ACTIVITY: Move each coordinate in the answers of the entries below by -34, and write out again every line from the line containing "Identify the location" through the end of the entries, including the requests. Leave the pictures out.

(Screenshot grounding data)
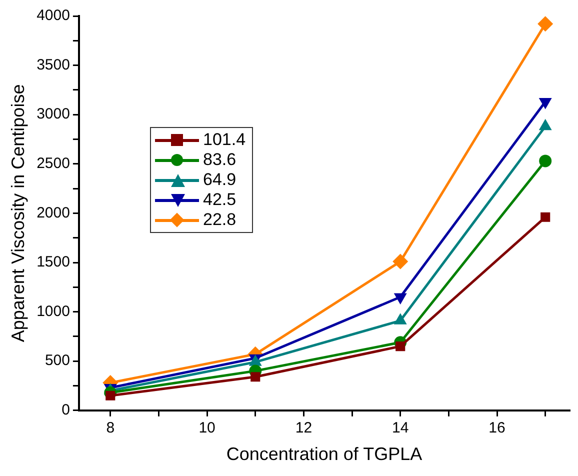 The image size is (578, 476). What do you see at coordinates (53, 65) in the screenshot?
I see `y-tick-label: 3500` at bounding box center [53, 65].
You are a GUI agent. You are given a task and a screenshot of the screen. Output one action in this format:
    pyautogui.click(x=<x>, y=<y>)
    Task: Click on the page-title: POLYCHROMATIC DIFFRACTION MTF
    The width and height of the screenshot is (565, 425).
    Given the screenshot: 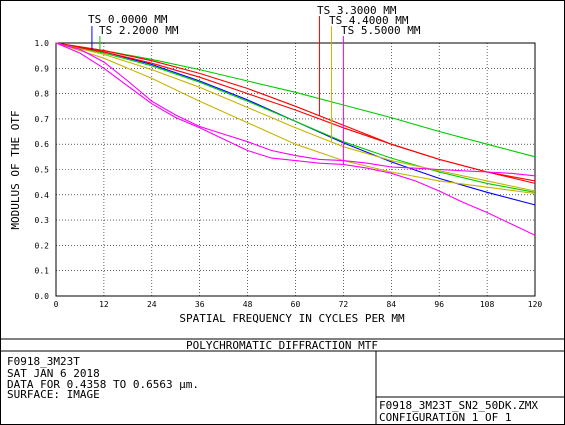 What is the action you would take?
    pyautogui.click(x=282, y=346)
    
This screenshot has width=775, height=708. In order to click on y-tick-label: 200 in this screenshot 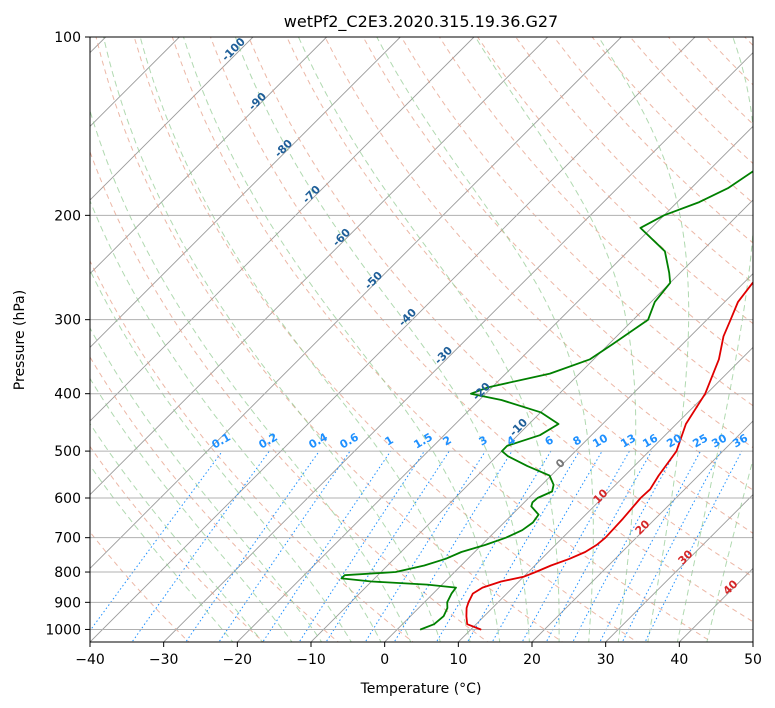, I will do `click(68, 216)`.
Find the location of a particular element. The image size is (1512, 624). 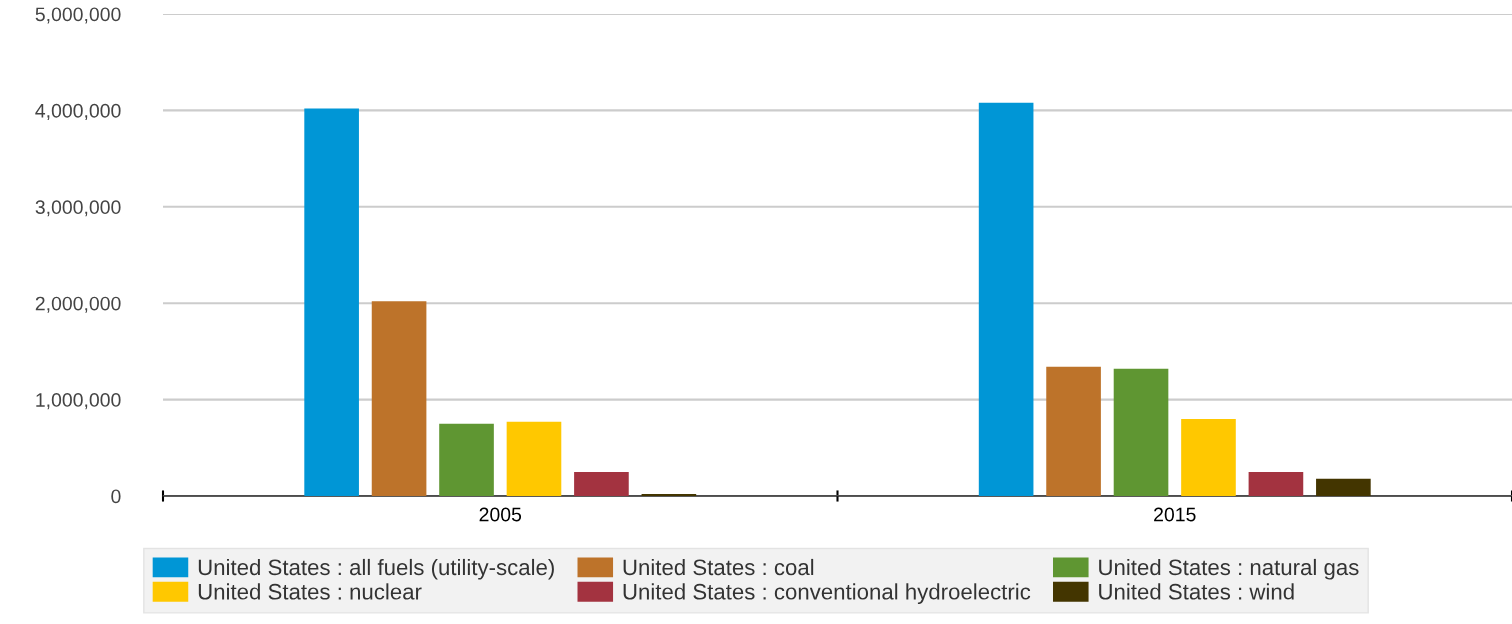

y-tick-label: 2,000,000 is located at coordinates (78, 304).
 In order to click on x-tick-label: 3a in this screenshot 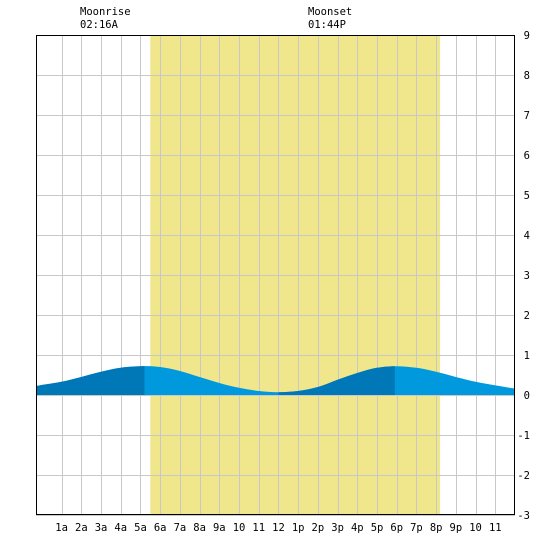, I will do `click(102, 528)`.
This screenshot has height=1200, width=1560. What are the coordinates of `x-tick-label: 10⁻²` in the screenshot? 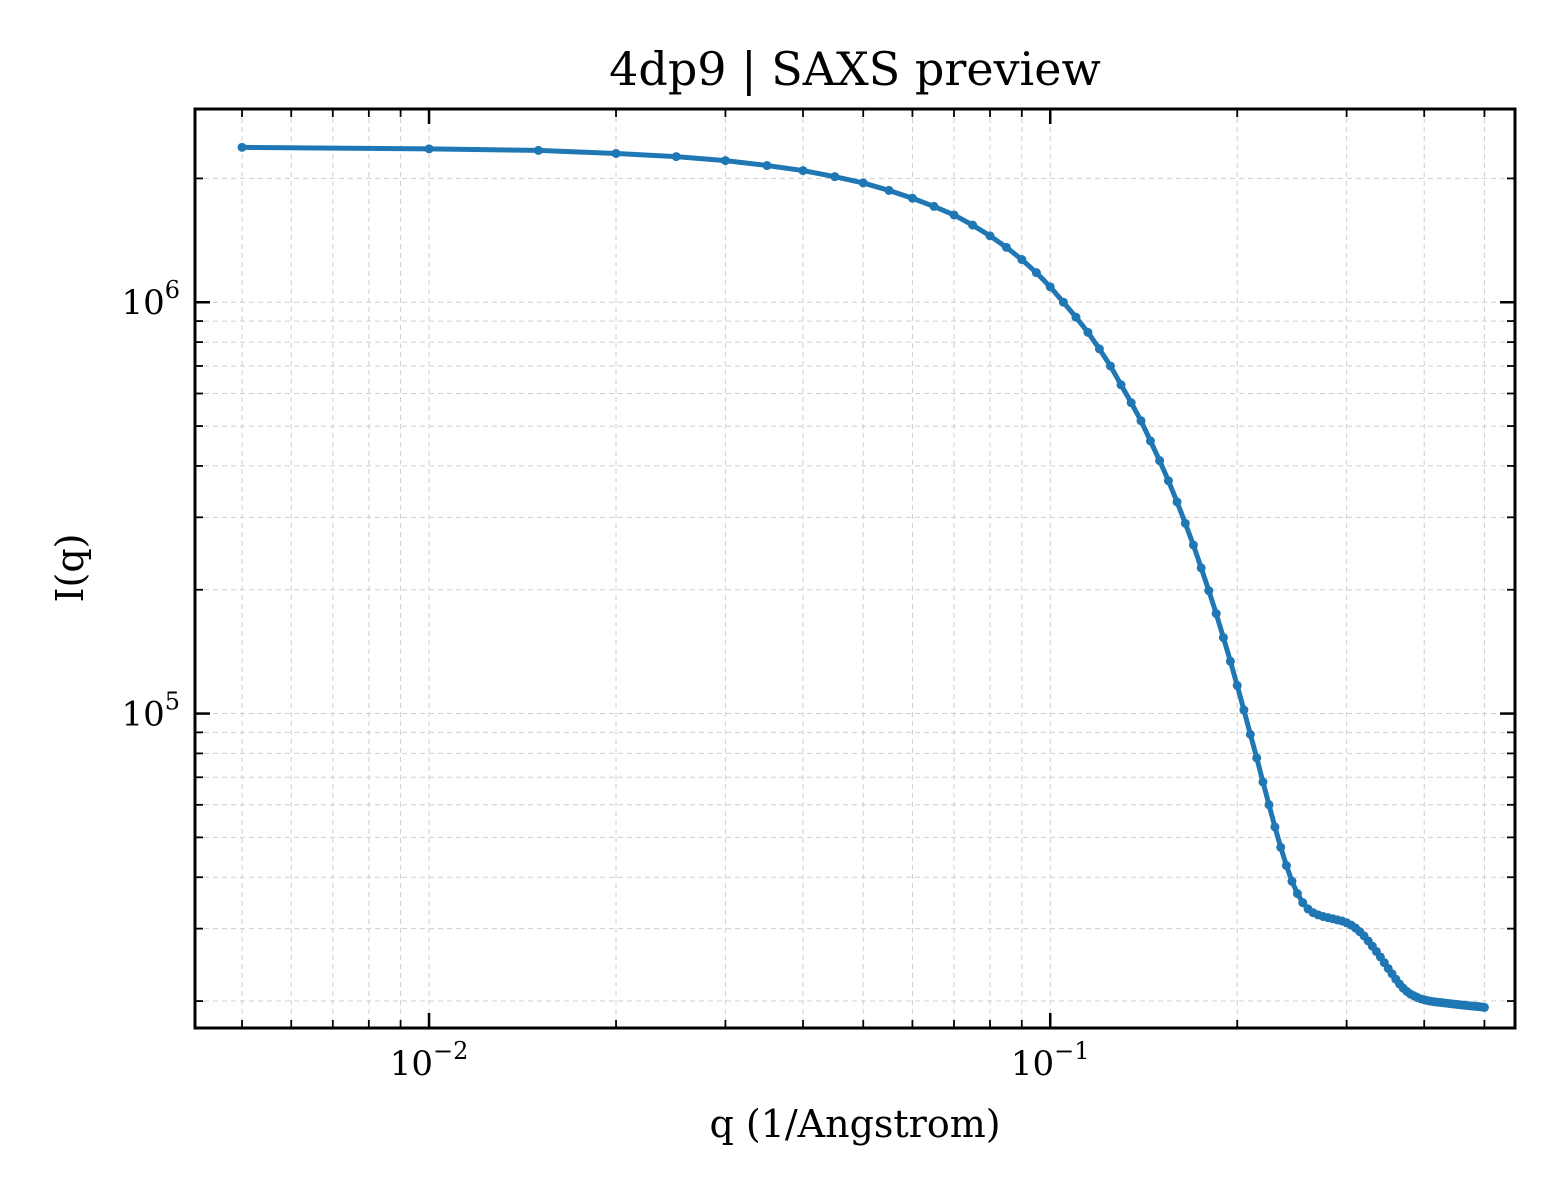 It's located at (430, 1060).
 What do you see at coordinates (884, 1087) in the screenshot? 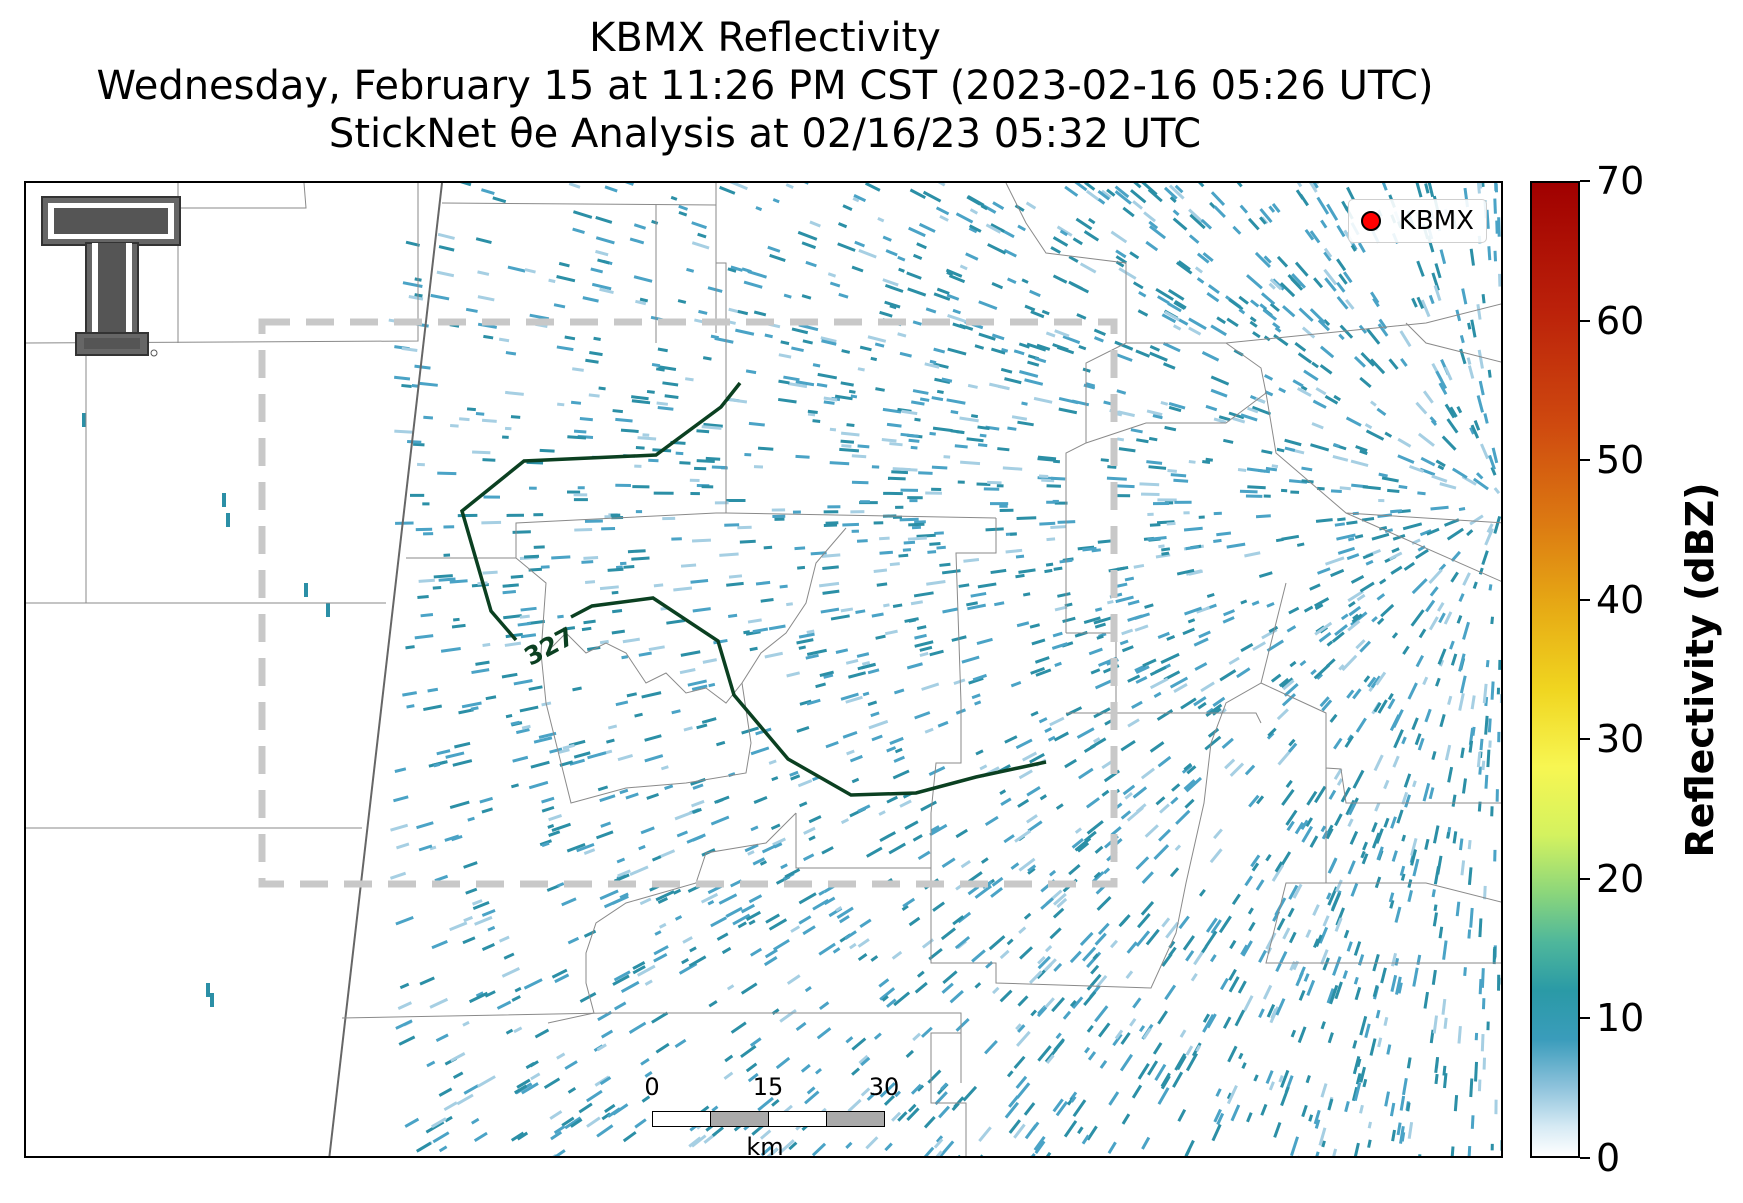
I see `scale-tick-30: 30` at bounding box center [884, 1087].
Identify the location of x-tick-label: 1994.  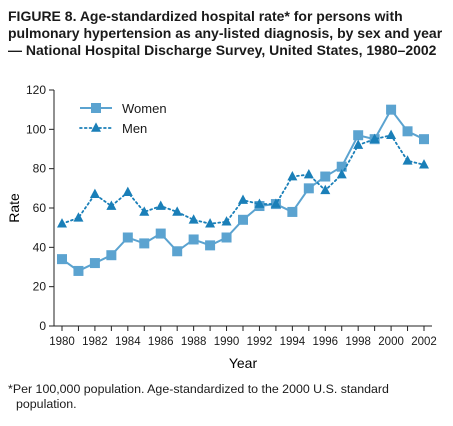
(293, 342).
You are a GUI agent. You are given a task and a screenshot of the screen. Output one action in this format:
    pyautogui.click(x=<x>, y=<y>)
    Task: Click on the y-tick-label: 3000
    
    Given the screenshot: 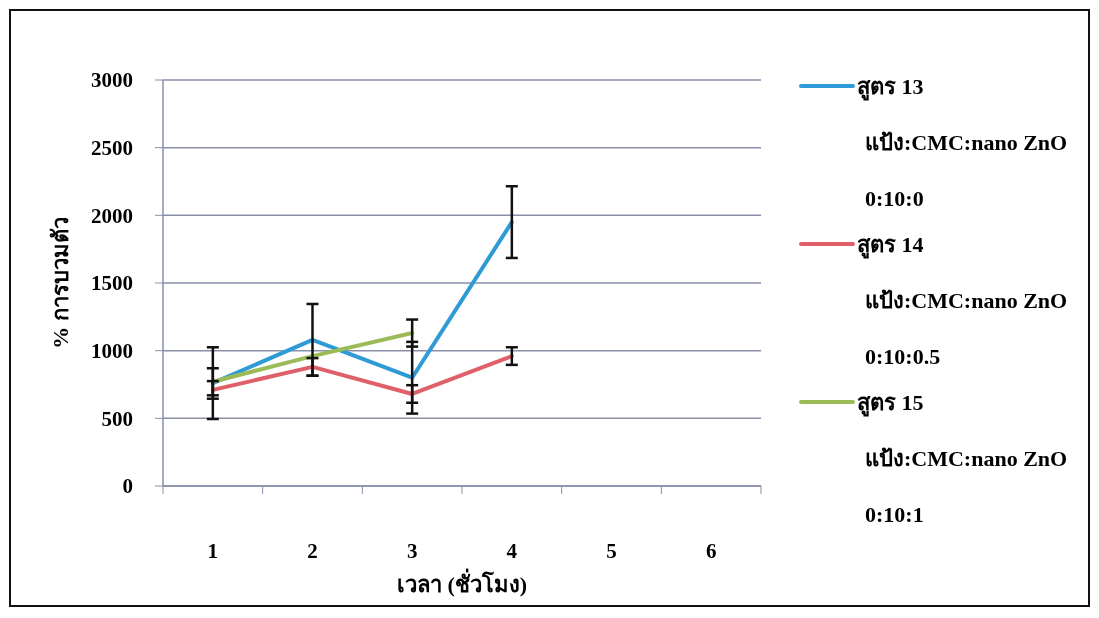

EXERCISE RESPONSE:
Identify the location of x-tick-label: 1994.  
(259, 308).
You are a GUI agent. You are given a task and a screenshot of the screen. Output one action in this format:
    pyautogui.click(x=<x>, y=<y>)
    Task: Click on the y-tick-label: 3000
    
    Given the screenshot: 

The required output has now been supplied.